WHAT YOU WILL DO >>
Repeat only the lines from the one that contains "Where should I click to: Open" through the final line of the listing below, exactly, please, without pictures.

MATERIAL SHOWN >>
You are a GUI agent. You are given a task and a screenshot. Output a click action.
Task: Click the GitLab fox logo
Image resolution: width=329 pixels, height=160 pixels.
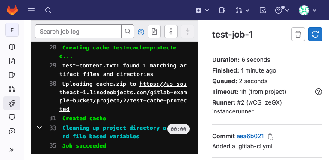click(12, 10)

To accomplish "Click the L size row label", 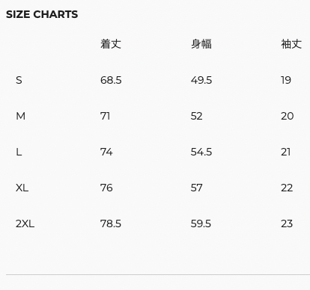I will (x=19, y=152).
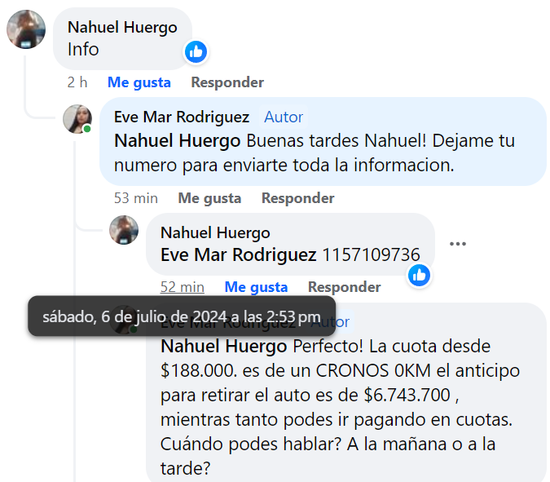The height and width of the screenshot is (482, 550).
Task: Toggle Me gusta on Eve's Buenas tardes reply
Action: pos(209,198)
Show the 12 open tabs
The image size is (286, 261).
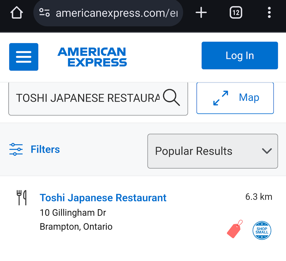tap(236, 13)
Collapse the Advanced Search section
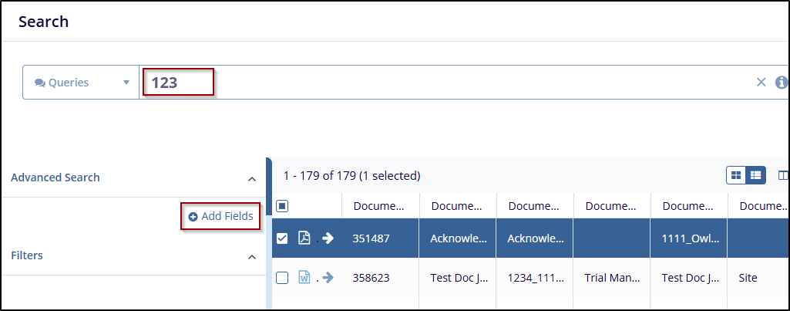This screenshot has height=311, width=790. pos(251,178)
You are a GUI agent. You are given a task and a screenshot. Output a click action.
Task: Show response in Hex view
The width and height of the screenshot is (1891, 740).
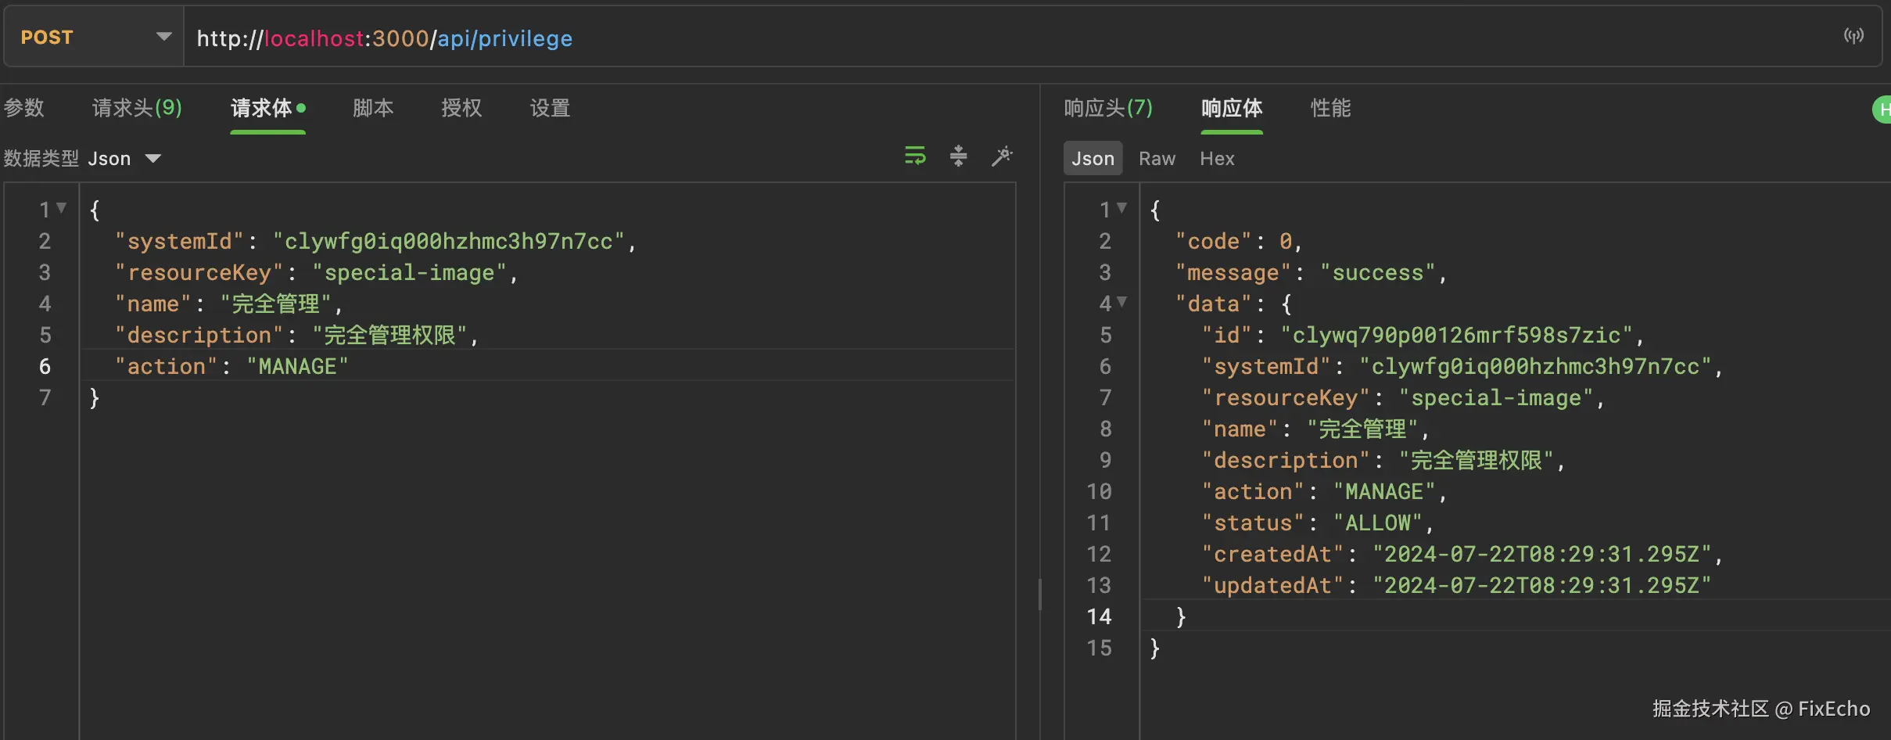[1217, 159]
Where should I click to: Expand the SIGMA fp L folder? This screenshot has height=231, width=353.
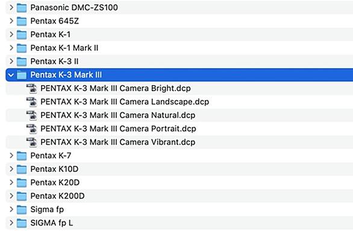coord(11,223)
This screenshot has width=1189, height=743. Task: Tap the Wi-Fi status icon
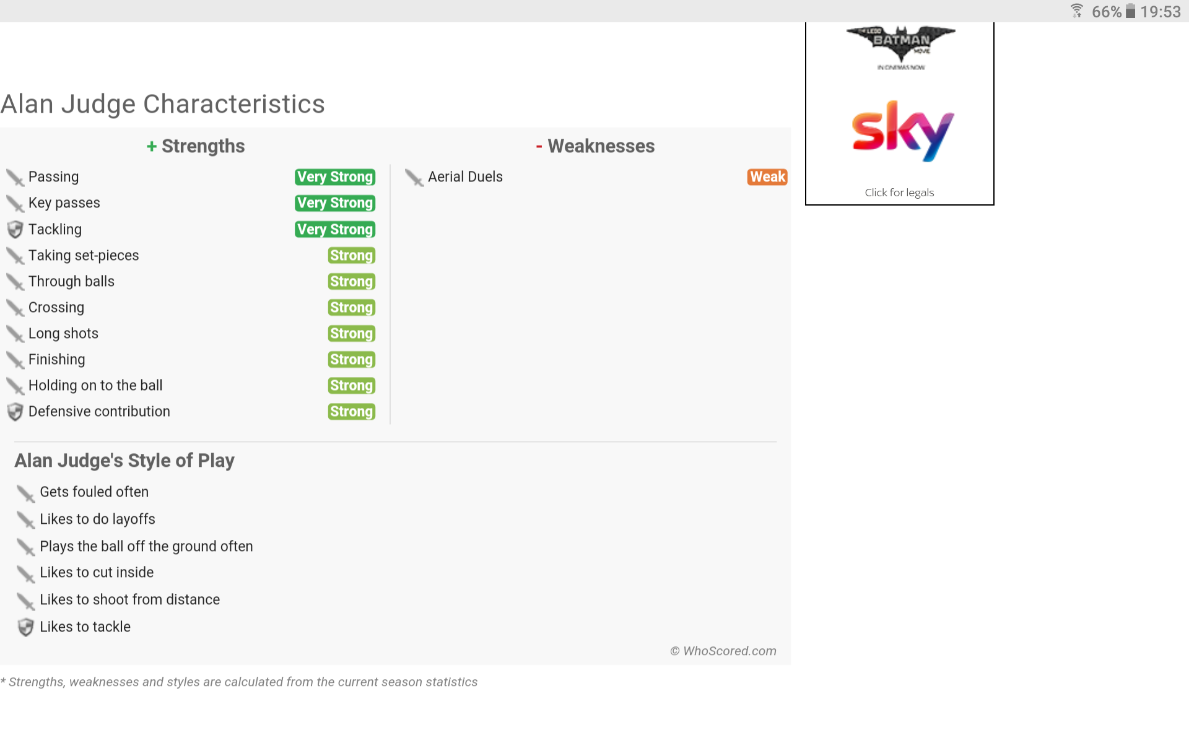click(1077, 11)
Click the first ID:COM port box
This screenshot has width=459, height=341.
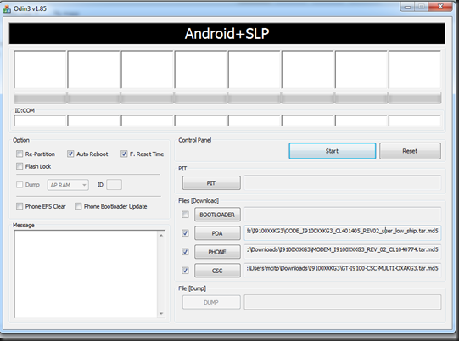coord(40,120)
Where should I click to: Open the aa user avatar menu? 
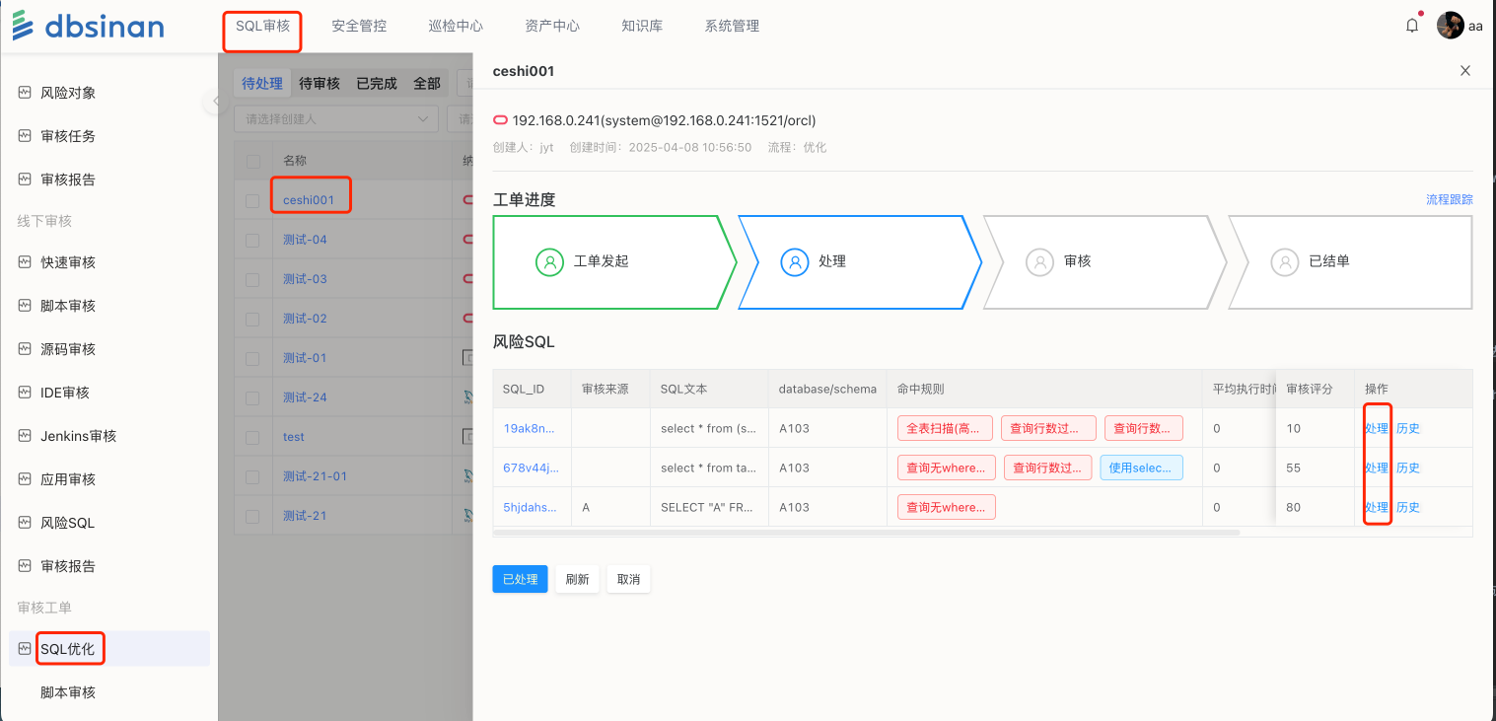pos(1450,26)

ANSWER SPACE >>
Where should I click to: Open the aa user avatar menu? 
pos(1450,26)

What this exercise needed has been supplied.